Granted, it’s probably a bit unfair for me to compare Paul Stanley with Dylan like this. In fact, had it not been for the synchronicity that coincidentally brought a YouTube video of the Dylan interview into my view at the same time that I was reading Paul’s book, I might have not even noticed the extreme hubris in his statement, but I could not help but find some irony there once the comparison did present itself to me. Still, I don’t think Stanley would be delusional enough to think that the process that brought forth his ‘Fuck me; I’m a rock star’ songs is for all intents the same as Dylan’s. God, I hope not. Paul, the reason the critics hated you was because your music essentially had nothing to say about anything of relevance to anyone but your libido. That you were sober was the least of your problems.

**AVAILABLE DATA:**

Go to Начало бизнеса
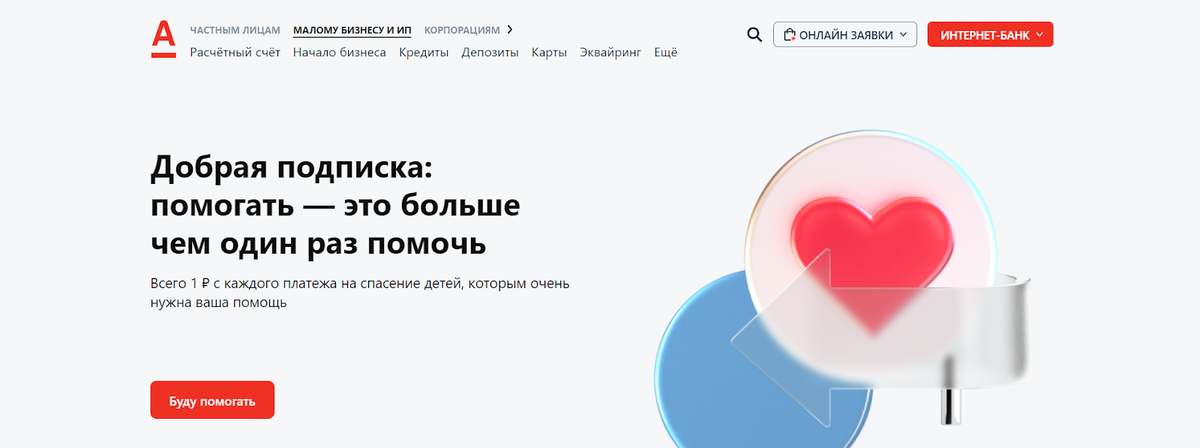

**WHAT TO DO:**
**a.** Copy the passage comparing Paul Stanley with Dylan word for word, starting with "Granted, it’s probably" and going on through "of your problems.".
**b.** Write the next part of the passage comparing Paul Stanley with Dylan, picking up after its final sentence.
The lines that come after the Paul Stanley passage were taken from another source.

**ANSWER LIST:**
**a.**
Granted, it’s probably a bit unfair for me to compare Paul Stanley with Dylan like this. In fact, had it not been for the synchronicity that coincidentally brought a YouTube video of the Dylan interview into my view at the same time that I was reading Paul’s book, I might have not even noticed the extreme hubris in his statement, but I could not help but find some irony there once the comparison did present itself to me. Still, I don’t think Stanley would be delusional enough to think that the process that brought forth his ‘Fuck me; I’m a rock star’ songs is for all intents the same as Dylan’s. God, I hope not. Paul, the reason the critics hated you was because your music essentially had nothing to say about anything of relevance to anyone but your libido. That you were sober was the least of your problems.

**b.**
At any rate, in addition to reading Paul’s book (because of reading it, really), it was in this same sense of thinking about their the 40th anniversary that I decided to finally listen to KISS’s Music from the Elder for the first time ever. In fact, this essay was initially intended to be nothing but a hyper-belated album review of The Elder, an album that the band made a couple of years after I had already given up on them. It was fascinating to read about the exodus of fans from Paul’s first-hand perspective. Spitting blood, fire-breathing and sexual bravado are all pretty cool, especially when you’re twelve, but as time progressed the band strayed further and further from the formula that had put them on the map in the first place, and it just wasn't interesting anymore. They had started out as purveyors of an anti-intellectual hedonistic barre-chord rock that touched a certain pre-adolescent nerve precisely because it was primitive and visceral and brainless. It was brash for brashness‘ sake. That was its appeal. Theirs were simple songs full of frantic power riffs that any kid could air-guitar along with in their bedrooms without having to think too hard. Start with one of those simple three-chord riffs … throw in lots of innuendo, and … violá … you have a KISS song. At heart KISS wasn’t really about music, though. Not really. The music in fact was almost incidental. It didn’t have to be great music. It was just another product to sell, like the tee shirts and the lunchboxes. KISS was a spectacle set up to sell product, not art. KISS was a circus. A show. This is not necessarily an indictment of circuses, mind you. I don’t want to sound here like I look down on entertainment value in and of itself. Far from it. Heaven knows that circuses serve a noble function. We need them. But this particular circus started to take itself way too seriously by the end of the seventies. It’s hard to continue to believe in the magic of the circus anymore when all one can see is the carnival barker counting receipts after the show.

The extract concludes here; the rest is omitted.